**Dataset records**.
━━━━━━━━━━

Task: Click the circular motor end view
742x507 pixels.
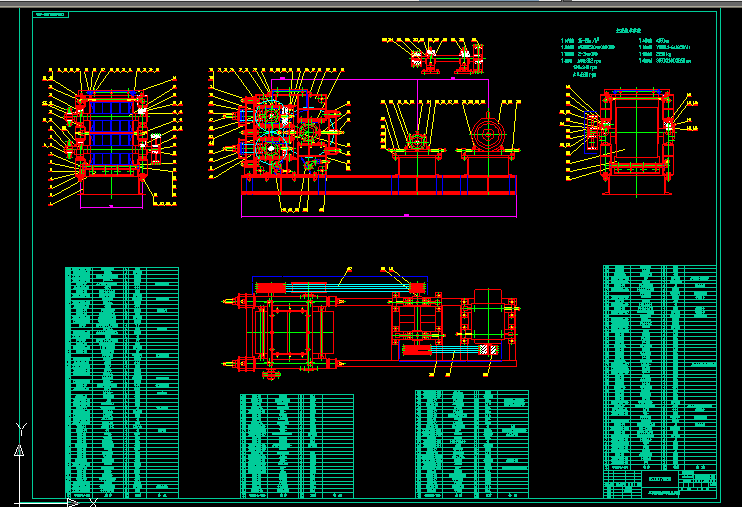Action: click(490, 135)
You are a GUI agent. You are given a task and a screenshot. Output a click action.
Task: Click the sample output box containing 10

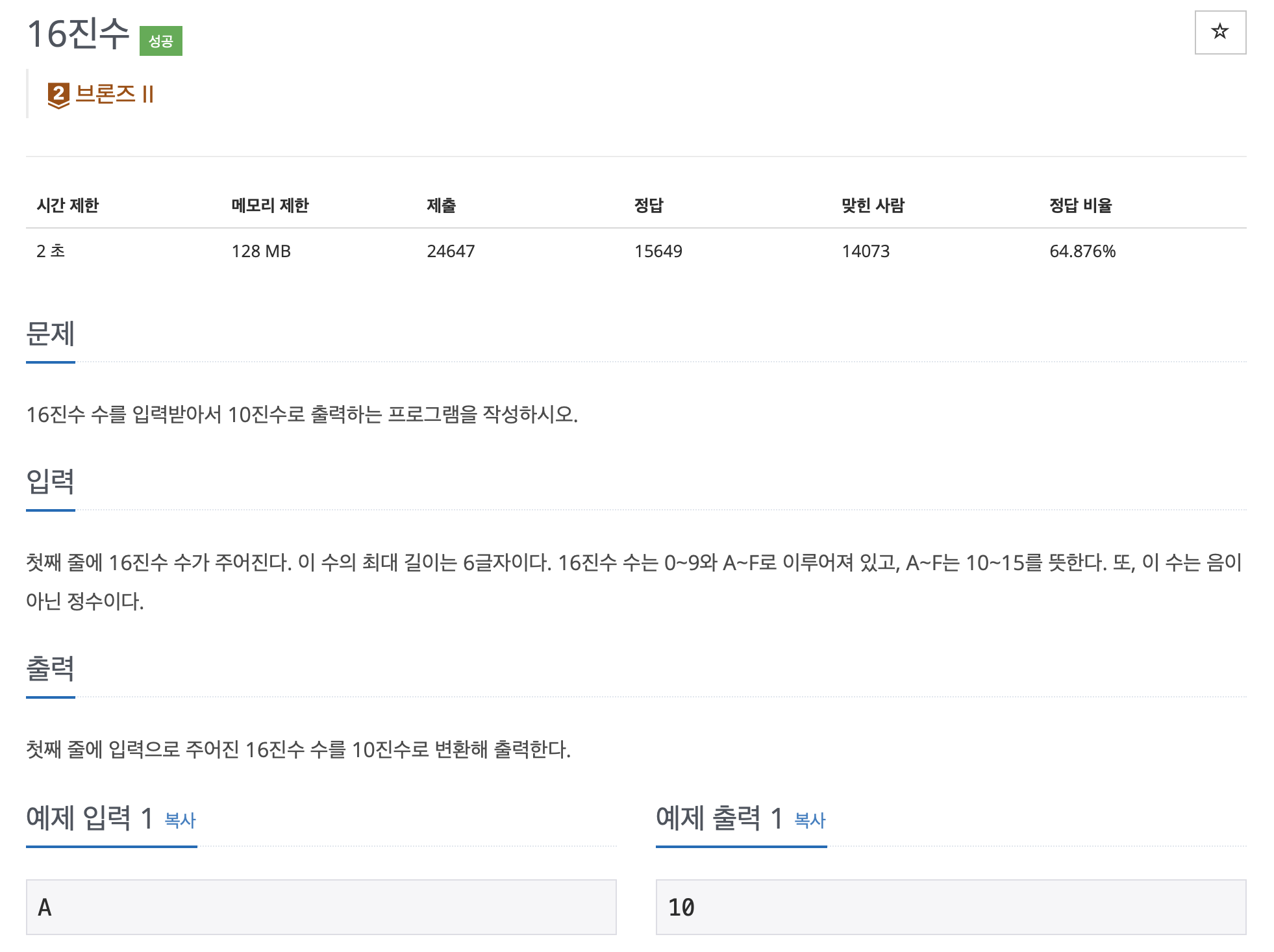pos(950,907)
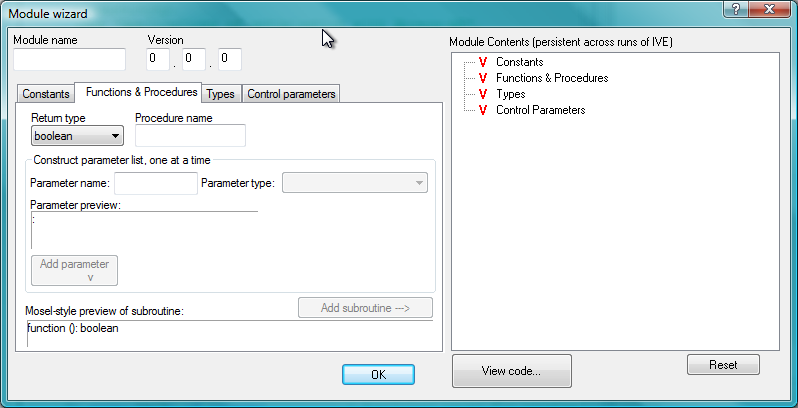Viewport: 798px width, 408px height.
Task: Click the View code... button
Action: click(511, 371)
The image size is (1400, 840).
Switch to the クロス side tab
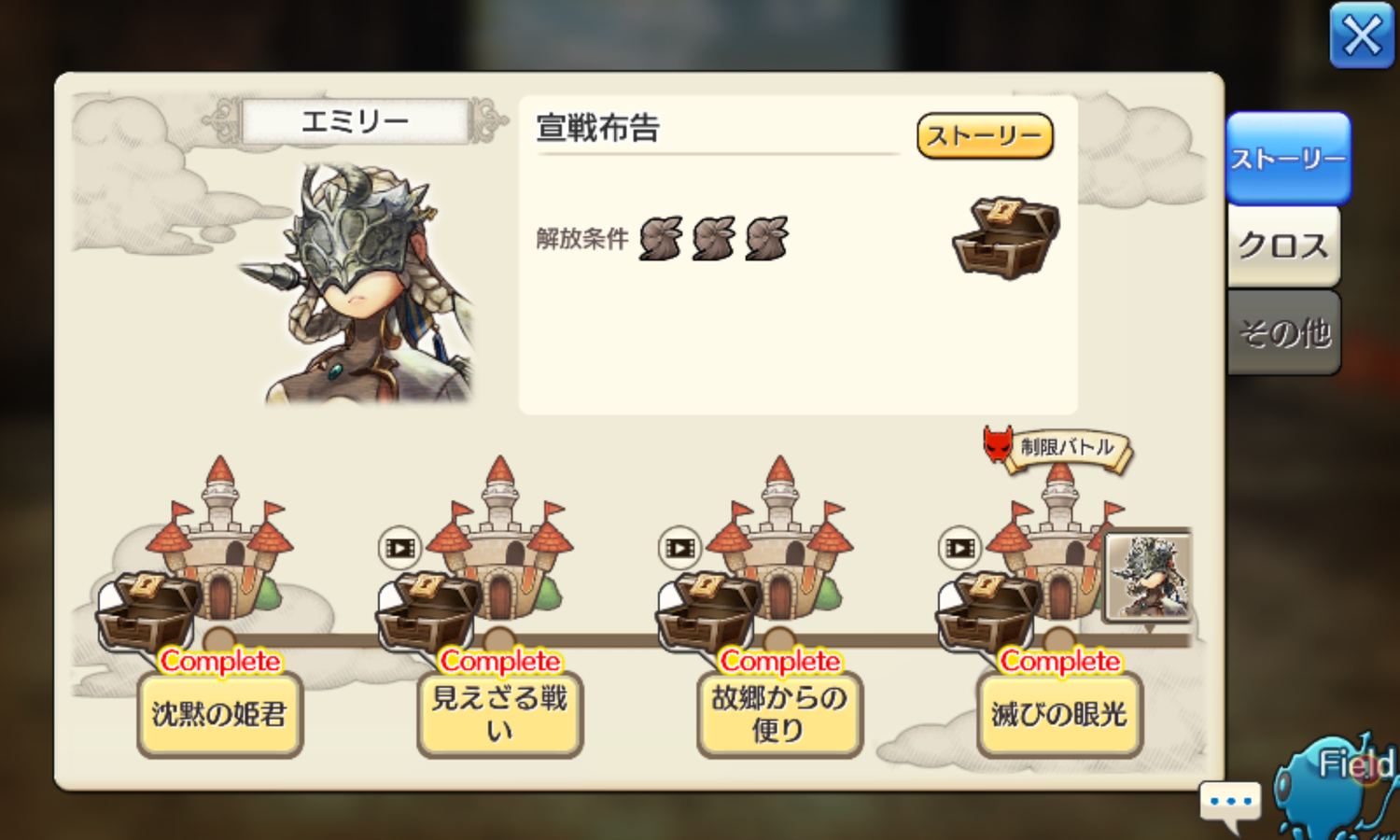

━━━━━━━━━━

Reproduce the listing starting at the line that contains "The image size is (1400, 840)." and continuing through its end, leaving out the pictures.

**The reply**.
The image size is (1400, 840).
Switch to the クロス side tab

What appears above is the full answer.